GIVEN RECORDS »
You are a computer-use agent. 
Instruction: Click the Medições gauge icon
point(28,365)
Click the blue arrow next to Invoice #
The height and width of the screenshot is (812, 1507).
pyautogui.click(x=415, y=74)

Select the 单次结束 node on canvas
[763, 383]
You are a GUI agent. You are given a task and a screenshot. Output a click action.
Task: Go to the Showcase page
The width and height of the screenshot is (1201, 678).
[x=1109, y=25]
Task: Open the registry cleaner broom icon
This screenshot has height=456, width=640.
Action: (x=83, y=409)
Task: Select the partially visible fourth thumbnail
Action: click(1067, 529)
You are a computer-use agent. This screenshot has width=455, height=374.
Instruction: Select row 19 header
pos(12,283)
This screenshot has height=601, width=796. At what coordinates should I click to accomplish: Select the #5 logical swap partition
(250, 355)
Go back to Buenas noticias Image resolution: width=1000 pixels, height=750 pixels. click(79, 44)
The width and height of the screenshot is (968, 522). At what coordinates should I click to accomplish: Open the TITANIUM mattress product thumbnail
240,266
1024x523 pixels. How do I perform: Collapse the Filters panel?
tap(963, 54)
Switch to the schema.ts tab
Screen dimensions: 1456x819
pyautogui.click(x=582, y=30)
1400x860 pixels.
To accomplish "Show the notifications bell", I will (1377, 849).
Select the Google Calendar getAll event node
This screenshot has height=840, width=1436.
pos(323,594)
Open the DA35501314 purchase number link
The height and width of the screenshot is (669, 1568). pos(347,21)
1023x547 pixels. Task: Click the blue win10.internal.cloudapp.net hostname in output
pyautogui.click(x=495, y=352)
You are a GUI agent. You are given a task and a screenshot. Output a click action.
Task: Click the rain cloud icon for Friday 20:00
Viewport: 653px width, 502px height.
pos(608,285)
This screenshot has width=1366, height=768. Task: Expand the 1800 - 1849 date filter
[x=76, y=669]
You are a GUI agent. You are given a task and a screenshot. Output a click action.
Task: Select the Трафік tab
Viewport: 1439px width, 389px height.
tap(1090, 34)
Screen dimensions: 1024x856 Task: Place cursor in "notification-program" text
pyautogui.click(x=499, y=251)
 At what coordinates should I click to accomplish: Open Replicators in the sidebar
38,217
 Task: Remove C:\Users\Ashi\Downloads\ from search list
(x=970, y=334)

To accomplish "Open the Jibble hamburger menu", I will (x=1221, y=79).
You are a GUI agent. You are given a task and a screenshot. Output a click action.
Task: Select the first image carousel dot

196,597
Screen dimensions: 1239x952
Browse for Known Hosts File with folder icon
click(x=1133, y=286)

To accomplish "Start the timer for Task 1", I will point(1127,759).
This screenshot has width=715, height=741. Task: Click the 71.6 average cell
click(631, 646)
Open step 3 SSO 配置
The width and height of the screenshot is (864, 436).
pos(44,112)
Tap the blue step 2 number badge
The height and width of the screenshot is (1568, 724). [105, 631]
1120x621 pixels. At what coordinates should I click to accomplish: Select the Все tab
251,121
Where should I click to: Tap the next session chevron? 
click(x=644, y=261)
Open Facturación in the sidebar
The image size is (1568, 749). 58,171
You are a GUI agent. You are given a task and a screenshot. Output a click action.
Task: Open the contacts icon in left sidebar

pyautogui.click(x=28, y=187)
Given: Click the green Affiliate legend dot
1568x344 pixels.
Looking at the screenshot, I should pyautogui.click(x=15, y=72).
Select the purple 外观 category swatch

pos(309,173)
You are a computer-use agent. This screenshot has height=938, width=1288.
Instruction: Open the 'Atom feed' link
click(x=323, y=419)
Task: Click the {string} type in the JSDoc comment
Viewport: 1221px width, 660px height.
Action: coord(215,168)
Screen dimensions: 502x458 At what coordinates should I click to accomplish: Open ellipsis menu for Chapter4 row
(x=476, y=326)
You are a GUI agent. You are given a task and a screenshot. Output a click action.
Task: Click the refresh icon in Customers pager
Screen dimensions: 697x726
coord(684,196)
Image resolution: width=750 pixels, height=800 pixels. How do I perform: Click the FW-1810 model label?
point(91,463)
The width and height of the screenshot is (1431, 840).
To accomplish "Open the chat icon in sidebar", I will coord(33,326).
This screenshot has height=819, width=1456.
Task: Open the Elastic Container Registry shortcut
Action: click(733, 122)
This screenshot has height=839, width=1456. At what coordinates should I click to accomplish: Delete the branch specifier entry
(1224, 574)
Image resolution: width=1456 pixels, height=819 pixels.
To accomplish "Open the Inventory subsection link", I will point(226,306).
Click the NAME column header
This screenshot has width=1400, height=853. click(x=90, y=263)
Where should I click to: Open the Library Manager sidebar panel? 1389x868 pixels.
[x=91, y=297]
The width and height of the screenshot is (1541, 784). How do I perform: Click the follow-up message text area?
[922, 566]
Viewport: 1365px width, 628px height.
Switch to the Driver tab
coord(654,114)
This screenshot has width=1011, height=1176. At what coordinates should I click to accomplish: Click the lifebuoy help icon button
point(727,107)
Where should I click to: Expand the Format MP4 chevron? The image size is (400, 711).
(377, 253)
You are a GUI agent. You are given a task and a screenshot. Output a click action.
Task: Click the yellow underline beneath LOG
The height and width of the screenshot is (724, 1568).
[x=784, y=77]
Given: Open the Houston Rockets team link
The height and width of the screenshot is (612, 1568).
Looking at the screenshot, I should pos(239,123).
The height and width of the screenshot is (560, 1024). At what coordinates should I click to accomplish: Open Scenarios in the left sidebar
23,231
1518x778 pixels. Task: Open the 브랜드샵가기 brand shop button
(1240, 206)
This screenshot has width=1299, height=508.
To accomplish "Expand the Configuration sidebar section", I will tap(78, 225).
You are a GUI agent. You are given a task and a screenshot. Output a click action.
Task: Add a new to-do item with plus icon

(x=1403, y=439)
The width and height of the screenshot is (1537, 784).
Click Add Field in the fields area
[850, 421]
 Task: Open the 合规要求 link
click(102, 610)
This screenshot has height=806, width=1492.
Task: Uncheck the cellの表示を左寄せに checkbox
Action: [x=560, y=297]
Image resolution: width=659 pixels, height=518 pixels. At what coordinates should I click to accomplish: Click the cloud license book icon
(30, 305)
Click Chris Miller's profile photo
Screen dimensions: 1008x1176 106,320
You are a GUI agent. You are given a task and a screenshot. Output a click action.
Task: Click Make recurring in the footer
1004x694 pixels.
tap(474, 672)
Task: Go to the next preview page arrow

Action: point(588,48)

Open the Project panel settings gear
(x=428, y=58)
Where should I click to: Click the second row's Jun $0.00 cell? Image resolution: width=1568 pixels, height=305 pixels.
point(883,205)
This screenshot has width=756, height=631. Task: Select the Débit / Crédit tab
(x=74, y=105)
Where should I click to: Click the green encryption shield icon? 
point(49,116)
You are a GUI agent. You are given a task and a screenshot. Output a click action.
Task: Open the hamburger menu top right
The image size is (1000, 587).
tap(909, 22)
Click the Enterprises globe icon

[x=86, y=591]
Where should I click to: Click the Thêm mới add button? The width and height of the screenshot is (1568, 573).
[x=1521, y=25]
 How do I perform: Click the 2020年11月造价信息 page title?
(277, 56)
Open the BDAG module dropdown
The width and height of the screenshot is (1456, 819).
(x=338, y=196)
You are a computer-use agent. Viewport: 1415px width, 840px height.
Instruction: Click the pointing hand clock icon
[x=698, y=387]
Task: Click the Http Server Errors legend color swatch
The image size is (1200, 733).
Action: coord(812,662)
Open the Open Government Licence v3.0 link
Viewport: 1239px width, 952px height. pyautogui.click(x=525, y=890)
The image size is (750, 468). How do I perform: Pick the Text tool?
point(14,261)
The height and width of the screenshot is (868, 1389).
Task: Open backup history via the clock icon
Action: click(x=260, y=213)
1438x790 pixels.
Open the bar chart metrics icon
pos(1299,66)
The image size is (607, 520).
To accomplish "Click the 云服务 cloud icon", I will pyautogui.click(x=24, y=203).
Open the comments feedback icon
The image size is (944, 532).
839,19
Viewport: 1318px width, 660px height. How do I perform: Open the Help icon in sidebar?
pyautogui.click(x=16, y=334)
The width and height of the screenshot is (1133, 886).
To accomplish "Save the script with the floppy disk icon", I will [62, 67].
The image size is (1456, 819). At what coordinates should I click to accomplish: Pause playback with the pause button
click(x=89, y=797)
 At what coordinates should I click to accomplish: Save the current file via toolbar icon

THE EXERCISE » Copy out, character for character, the lines that run from the start of the records through the line containing "pos(12,283)", including both ends.

FINISHED ANSWER »
You are a computer-use agent. 
Instruction: Click the Medições gauge icon
point(28,365)
Click the blue arrow next to Invoice #
The height and width of the screenshot is (812, 1507).
pyautogui.click(x=415, y=74)

Select the 单次结束 node on canvas
[763, 383]
You are a GUI agent. You are given a task and a screenshot. Output a click action.
Task: Go to the Showcase page
The width and height of the screenshot is (1201, 678).
[x=1109, y=25]
Task: Open the registry cleaner broom icon
This screenshot has height=456, width=640.
Action: (x=83, y=409)
Task: Select the partially visible fourth thumbnail
Action: click(1067, 529)
You are a computer-use agent. This screenshot has width=455, height=374.
Instruction: Select row 19 header
pos(12,283)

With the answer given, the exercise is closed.